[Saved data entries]
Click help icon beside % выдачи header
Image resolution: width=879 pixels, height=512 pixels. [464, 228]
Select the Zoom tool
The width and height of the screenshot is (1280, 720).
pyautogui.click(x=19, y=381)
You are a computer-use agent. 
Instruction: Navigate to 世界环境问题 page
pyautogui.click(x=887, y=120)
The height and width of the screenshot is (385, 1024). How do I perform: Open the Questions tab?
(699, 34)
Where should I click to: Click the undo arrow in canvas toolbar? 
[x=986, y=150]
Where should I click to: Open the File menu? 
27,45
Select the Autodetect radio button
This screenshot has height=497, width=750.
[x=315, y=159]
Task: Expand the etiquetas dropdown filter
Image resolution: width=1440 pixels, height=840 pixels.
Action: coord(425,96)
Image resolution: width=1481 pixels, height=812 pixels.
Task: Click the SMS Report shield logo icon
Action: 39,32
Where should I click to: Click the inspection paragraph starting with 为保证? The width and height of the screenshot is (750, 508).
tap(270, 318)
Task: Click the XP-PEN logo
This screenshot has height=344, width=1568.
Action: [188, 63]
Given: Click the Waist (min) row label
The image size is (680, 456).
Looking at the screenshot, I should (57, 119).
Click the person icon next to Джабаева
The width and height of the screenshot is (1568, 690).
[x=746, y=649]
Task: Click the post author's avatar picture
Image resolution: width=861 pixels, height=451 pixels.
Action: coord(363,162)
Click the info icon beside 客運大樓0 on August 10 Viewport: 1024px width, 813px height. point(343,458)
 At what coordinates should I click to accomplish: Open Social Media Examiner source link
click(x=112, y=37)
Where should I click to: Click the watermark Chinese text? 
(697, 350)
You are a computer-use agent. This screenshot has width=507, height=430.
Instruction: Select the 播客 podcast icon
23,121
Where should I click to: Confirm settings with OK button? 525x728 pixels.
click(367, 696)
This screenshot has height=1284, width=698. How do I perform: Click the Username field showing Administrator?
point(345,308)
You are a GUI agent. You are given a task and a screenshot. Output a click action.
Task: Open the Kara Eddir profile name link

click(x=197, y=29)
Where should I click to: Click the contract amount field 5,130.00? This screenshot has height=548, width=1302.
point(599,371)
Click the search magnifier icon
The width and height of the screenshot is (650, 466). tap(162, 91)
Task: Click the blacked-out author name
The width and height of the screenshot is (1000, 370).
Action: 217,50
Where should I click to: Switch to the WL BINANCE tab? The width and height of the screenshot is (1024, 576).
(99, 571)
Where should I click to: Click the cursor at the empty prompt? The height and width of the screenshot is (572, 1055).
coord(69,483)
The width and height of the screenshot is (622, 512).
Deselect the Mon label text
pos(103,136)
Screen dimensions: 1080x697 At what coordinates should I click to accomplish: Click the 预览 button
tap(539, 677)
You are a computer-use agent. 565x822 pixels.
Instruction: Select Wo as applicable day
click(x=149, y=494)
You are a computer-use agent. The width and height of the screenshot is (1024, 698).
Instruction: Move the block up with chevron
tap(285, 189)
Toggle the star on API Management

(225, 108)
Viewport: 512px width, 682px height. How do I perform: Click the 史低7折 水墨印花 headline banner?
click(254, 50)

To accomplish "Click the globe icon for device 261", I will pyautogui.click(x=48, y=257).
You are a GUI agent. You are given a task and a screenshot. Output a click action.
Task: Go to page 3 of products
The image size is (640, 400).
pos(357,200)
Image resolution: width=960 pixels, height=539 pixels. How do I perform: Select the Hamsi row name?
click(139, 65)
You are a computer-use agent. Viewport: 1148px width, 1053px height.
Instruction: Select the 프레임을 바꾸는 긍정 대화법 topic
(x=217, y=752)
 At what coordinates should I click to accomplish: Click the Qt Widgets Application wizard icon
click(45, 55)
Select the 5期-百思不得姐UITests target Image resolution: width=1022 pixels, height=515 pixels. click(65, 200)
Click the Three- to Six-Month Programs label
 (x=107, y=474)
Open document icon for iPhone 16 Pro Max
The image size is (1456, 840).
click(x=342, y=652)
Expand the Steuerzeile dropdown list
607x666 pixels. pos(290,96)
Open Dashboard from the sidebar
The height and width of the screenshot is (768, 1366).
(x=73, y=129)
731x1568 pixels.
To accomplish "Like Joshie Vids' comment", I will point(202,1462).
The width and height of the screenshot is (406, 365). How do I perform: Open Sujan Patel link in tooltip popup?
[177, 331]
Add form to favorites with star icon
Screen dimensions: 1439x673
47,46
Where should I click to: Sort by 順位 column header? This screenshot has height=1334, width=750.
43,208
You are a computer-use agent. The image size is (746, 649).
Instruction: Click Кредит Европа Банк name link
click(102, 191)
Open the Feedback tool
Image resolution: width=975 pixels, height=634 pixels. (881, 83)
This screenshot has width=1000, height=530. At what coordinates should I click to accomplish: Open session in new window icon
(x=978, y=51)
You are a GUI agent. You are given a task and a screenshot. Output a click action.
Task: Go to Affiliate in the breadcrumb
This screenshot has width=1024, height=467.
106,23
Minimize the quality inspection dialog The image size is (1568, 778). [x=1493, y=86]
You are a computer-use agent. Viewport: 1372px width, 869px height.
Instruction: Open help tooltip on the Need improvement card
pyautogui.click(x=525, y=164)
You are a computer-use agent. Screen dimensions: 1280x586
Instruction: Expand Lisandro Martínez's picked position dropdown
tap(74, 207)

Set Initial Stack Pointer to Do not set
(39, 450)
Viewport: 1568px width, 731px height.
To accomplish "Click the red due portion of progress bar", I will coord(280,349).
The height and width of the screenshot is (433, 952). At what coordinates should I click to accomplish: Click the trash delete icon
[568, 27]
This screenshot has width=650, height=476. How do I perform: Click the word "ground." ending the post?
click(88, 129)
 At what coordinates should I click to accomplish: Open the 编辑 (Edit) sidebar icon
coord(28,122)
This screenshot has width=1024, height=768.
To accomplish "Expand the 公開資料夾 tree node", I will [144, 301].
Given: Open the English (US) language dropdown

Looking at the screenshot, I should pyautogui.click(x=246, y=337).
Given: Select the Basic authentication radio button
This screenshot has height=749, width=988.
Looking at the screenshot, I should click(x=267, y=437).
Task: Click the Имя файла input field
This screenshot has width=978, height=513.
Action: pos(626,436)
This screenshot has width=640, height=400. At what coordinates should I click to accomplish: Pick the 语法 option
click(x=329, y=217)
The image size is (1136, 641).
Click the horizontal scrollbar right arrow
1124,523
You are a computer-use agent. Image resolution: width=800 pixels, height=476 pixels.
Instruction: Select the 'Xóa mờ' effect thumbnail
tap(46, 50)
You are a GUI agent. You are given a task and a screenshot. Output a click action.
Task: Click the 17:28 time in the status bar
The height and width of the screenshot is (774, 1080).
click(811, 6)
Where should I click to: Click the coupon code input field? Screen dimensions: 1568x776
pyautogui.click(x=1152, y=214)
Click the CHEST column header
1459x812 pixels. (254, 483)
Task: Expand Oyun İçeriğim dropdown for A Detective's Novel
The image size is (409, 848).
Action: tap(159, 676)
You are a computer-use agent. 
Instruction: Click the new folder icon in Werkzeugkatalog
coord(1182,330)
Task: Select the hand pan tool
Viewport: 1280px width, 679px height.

Work to be completed >>
Exact copies of all entries are what's needed here.

Output below >>
Click help icon beside % выдачи header
Image resolution: width=879 pixels, height=512 pixels. [464, 228]
Select the Zoom tool
The width and height of the screenshot is (1280, 720).
pyautogui.click(x=19, y=381)
You are a computer-use agent. 
Instruction: Navigate to 世界环境问题 page
pyautogui.click(x=887, y=120)
The height and width of the screenshot is (385, 1024). How do I perform: Open the Questions tab?
(699, 34)
Where should I click to: Click the undo arrow in canvas toolbar? 
[x=986, y=150]
Where should I click to: Open the File menu? 
27,45
Select the Autodetect radio button
This screenshot has height=497, width=750.
[x=315, y=159]
Task: Expand the etiquetas dropdown filter
Image resolution: width=1440 pixels, height=840 pixels.
Action: coord(425,96)
Image resolution: width=1481 pixels, height=812 pixels.
Task: Click the SMS Report shield logo icon
Action: 39,32
Where should I click to: Click the inspection paragraph starting with 为保证? The width and height of the screenshot is (750, 508).
tap(270, 318)
Task: Click the XP-PEN logo
This screenshot has height=344, width=1568.
Action: [188, 63]
Given: Click the Waist (min) row label
The image size is (680, 456).
Looking at the screenshot, I should (57, 119).
Click the person icon next to Джабаева
The width and height of the screenshot is (1568, 690).
[x=746, y=649]
Task: Click the post author's avatar picture
Image resolution: width=861 pixels, height=451 pixels.
Action: coord(363,162)
Click the info icon beside 客運大樓0 on August 10 Viewport: 1024px width, 813px height. point(343,458)
 At what coordinates should I click to accomplish: Open Social Media Examiner source link
click(x=112, y=37)
Where should I click to: Click the watermark Chinese text? 
(697, 350)
You are a computer-use agent. This screenshot has width=507, height=430.
Instruction: Select the 播客 podcast icon
23,121
Where should I click to: Confirm settings with OK button? 525x728 pixels.
click(367, 696)
This screenshot has height=1284, width=698. How do I perform: Click the Username field showing Administrator?
point(345,308)
You are a GUI agent. You are given a task and a screenshot. Output a click action.
Task: Open the Kara Eddir profile name link

click(x=197, y=29)
Where should I click to: Click the contract amount field 5,130.00? This screenshot has height=548, width=1302.
point(599,371)
Click the search magnifier icon
The width and height of the screenshot is (650, 466). tap(162, 91)
Task: Click the blacked-out author name
The width and height of the screenshot is (1000, 370).
Action: 217,50
Where should I click to: Switch to the WL BINANCE tab? The width and height of the screenshot is (1024, 576).
(99, 571)
Where should I click to: Click the cursor at the empty prompt? The height and width of the screenshot is (572, 1055).
coord(69,483)
The width and height of the screenshot is (622, 512).
Deselect the Mon label text
pos(103,136)
Screen dimensions: 1080x697 At what coordinates should I click to accomplish: Click the 预览 button
tap(539, 677)
You are a computer-use agent. 565x822 pixels.
Instruction: Select Wo as applicable day
click(x=149, y=494)
You are a computer-use agent. The width and height of the screenshot is (1024, 698).
Instruction: Move the block up with chevron
tap(285, 189)
Toggle the star on API Management

(225, 108)
Viewport: 512px width, 682px height. How do I perform: Click the 史低7折 水墨印花 headline banner?
click(254, 50)

To accomplish "Click the globe icon for device 261", I will pyautogui.click(x=48, y=257).
You are a GUI agent. You are given a task and a screenshot. Output a click action.
Task: Go to page 3 of products
The image size is (640, 400).
pos(357,200)
Image resolution: width=960 pixels, height=539 pixels. How do I perform: Select the Hamsi row name?
click(139, 65)
You are a computer-use agent. Viewport: 1148px width, 1053px height.
Instruction: Select the 프레임을 바꾸는 긍정 대화법 topic
(x=217, y=752)
 At what coordinates should I click to accomplish: Click the Qt Widgets Application wizard icon
click(45, 55)
Select the 5期-百思不得姐UITests target Image resolution: width=1022 pixels, height=515 pixels. click(65, 200)
Click the Three- to Six-Month Programs label
 (x=107, y=474)
Open document icon for iPhone 16 Pro Max
The image size is (1456, 840).
click(x=342, y=652)
Expand the Steuerzeile dropdown list
607x666 pixels. pos(290,96)
Open Dashboard from the sidebar
The height and width of the screenshot is (768, 1366).
(x=73, y=129)
731x1568 pixels.
To accomplish "Like Joshie Vids' comment", I will point(202,1462).
The width and height of the screenshot is (406, 365). How do I perform: Open Sujan Patel link in tooltip popup?
[177, 331]
Add form to favorites with star icon
Screen dimensions: 1439x673
47,46
Where should I click to: Sort by 順位 column header? This screenshot has height=1334, width=750.
43,208
You are a computer-use agent. The image size is (746, 649).
Instruction: Click Кредит Европа Банк name link
click(102, 191)
Open the Feedback tool
Image resolution: width=975 pixels, height=634 pixels. (881, 83)
This screenshot has width=1000, height=530. At what coordinates should I click to accomplish: Open session in new window icon
(x=978, y=51)
You are a GUI agent. You are given a task and a screenshot. Output a click action.
Task: Go to Affiliate in the breadcrumb
This screenshot has width=1024, height=467.
106,23
Minimize the quality inspection dialog The image size is (1568, 778). [x=1493, y=86]
You are a computer-use agent. Viewport: 1372px width, 869px height.
Instruction: Open help tooltip on the Need improvement card
pyautogui.click(x=525, y=164)
You are a computer-use agent. Screen dimensions: 1280x586
Instruction: Expand Lisandro Martínez's picked position dropdown
tap(74, 207)

Set Initial Stack Pointer to Do not set
(39, 450)
Viewport: 1568px width, 731px height.
To accomplish "Click the red due portion of progress bar", I will coord(280,349).
The height and width of the screenshot is (433, 952). At what coordinates should I click to accomplish: Click the trash delete icon
[568, 27]
This screenshot has width=650, height=476. How do I perform: Click the word "ground." ending the post?
click(88, 129)
 At what coordinates should I click to accomplish: Open the 编辑 (Edit) sidebar icon
coord(28,122)
This screenshot has width=1024, height=768.
To accomplish "Expand the 公開資料夾 tree node", I will [144, 301].
Given: Open the English (US) language dropdown

Looking at the screenshot, I should pyautogui.click(x=246, y=337).
Given: Select the Basic authentication radio button
This screenshot has height=749, width=988.
Looking at the screenshot, I should click(x=267, y=437).
Task: Click the Имя файла input field
This screenshot has width=978, height=513.
Action: pos(626,436)
This screenshot has width=640, height=400. At what coordinates should I click to accomplish: Pick the 语法 option
click(x=329, y=217)
The image size is (1136, 641).
Click the horizontal scrollbar right arrow
1124,523
You are a computer-use agent. Image resolution: width=800 pixels, height=476 pixels.
Instruction: Select the 'Xóa mờ' effect thumbnail
tap(46, 50)
You are a GUI agent. You are given a task and a screenshot. Output a click action.
Task: Click the 17:28 time in the status bar
The height and width of the screenshot is (774, 1080).
click(811, 6)
Where should I click to: Click the coupon code input field? Screen dimensions: 1568x776
pyautogui.click(x=1152, y=214)
Click the CHEST column header
1459x812 pixels. (254, 483)
Task: Expand Oyun İçeriğim dropdown for A Detective's Novel
The image size is (409, 848).
Action: tap(159, 676)
You are a computer-use agent. 
Instruction: Click the new folder icon in Werkzeugkatalog
coord(1182,330)
Task: Select the hand pan tool
Viewport: 1280px width, 679px height.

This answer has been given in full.